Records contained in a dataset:

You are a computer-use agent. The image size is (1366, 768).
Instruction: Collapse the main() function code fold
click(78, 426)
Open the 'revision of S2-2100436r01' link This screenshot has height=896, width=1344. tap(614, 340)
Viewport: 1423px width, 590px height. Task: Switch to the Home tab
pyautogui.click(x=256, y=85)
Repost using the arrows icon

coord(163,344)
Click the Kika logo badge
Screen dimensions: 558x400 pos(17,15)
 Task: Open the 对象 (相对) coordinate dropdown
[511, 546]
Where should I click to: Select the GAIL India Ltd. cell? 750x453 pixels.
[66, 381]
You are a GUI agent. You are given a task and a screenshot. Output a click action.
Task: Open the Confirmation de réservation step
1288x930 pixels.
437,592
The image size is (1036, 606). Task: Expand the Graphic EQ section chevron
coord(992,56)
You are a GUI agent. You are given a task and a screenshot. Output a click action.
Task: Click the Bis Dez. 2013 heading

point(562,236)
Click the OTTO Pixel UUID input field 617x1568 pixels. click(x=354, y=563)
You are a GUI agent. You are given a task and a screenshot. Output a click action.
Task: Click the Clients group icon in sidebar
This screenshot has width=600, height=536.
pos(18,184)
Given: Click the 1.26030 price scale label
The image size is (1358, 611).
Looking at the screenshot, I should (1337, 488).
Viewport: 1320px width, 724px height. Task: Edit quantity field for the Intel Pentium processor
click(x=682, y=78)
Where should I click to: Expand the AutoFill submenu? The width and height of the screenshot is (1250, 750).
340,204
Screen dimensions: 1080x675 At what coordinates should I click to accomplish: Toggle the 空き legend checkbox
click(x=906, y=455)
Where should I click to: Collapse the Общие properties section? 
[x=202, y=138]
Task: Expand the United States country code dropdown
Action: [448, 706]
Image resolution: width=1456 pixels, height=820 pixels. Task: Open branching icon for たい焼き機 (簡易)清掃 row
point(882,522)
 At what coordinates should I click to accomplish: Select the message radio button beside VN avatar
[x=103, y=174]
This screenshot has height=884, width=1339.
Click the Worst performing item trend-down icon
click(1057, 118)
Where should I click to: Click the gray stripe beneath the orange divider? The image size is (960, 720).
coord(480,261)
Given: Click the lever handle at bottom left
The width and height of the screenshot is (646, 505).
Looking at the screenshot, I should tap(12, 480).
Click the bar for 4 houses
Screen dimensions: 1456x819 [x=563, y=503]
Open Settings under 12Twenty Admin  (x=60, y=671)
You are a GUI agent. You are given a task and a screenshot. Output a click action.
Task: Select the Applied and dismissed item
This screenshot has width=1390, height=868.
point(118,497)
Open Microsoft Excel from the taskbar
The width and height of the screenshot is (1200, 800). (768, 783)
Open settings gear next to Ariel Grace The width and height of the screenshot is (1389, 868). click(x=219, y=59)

**Problem statement**
Rewrite all of the rows above, swapping each occurrence of "GUI agent" for "interface agent" and leaving everything else as it is.

**Exercise output**
You are a computer-use agent. The image size is (1366, 768).
Instruction: Collapse the main() function code fold
click(78, 426)
Open the 'revision of S2-2100436r01' link This screenshot has height=896, width=1344. tap(614, 340)
Viewport: 1423px width, 590px height. Task: Switch to the Home tab
pyautogui.click(x=256, y=85)
Repost using the arrows icon

coord(163,344)
Click the Kika logo badge
Screen dimensions: 558x400 pos(17,15)
 Task: Open the 对象 (相对) coordinate dropdown
[511, 546]
Where should I click to: Select the GAIL India Ltd. cell? 750x453 pixels.
[66, 381]
You are a interface agent. You are given a task and a screenshot. Output a click action.
Task: Open the Confirmation de réservation step
1288x930 pixels.
437,592
The image size is (1036, 606). Task: Expand the Graphic EQ section chevron
coord(992,56)
You are a interface agent. You are given a task and a screenshot. Output a click action.
Task: Click the Bis Dez. 2013 heading

point(562,236)
Click the OTTO Pixel UUID input field 617x1568 pixels. click(x=354, y=563)
You are a interface agent. You are given a task and a screenshot. Output a click action.
Task: Click the Clients group icon in sidebar
This screenshot has width=600, height=536.
pos(18,184)
Given: Click the 1.26030 price scale label
The image size is (1358, 611).
Looking at the screenshot, I should (1337, 488).
Viewport: 1320px width, 724px height. Task: Edit quantity field for the Intel Pentium processor
click(x=682, y=78)
Where should I click to: Expand the AutoFill submenu? The width and height of the screenshot is (1250, 750).
340,204
Screen dimensions: 1080x675 At what coordinates should I click to accomplish: Toggle the 空き legend checkbox
click(x=906, y=455)
Where should I click to: Collapse the Общие properties section? 
[x=202, y=138]
Task: Expand the United States country code dropdown
Action: [448, 706]
Image resolution: width=1456 pixels, height=820 pixels. Task: Open branching icon for たい焼き機 (簡易)清掃 row
point(882,522)
 At what coordinates should I click to accomplish: Select the message radio button beside VN avatar
[x=103, y=174]
This screenshot has height=884, width=1339.
Click the Worst performing item trend-down icon
click(1057, 118)
Where should I click to: Click the gray stripe beneath the orange divider? The image size is (960, 720).
coord(480,261)
Given: Click the lever handle at bottom left
The width and height of the screenshot is (646, 505).
Looking at the screenshot, I should tap(12, 480).
Click the bar for 4 houses
Screen dimensions: 1456x819 [x=563, y=503]
Open Settings under 12Twenty Admin  (x=60, y=671)
You are a interface agent. You are given a task and a screenshot. Output a click action.
Task: Select the Applied and dismissed item
This screenshot has width=1390, height=868.
point(118,497)
Open Microsoft Excel from the taskbar
The width and height of the screenshot is (1200, 800). (768, 783)
Open settings gear next to Ariel Grace The width and height of the screenshot is (1389, 868). click(x=219, y=59)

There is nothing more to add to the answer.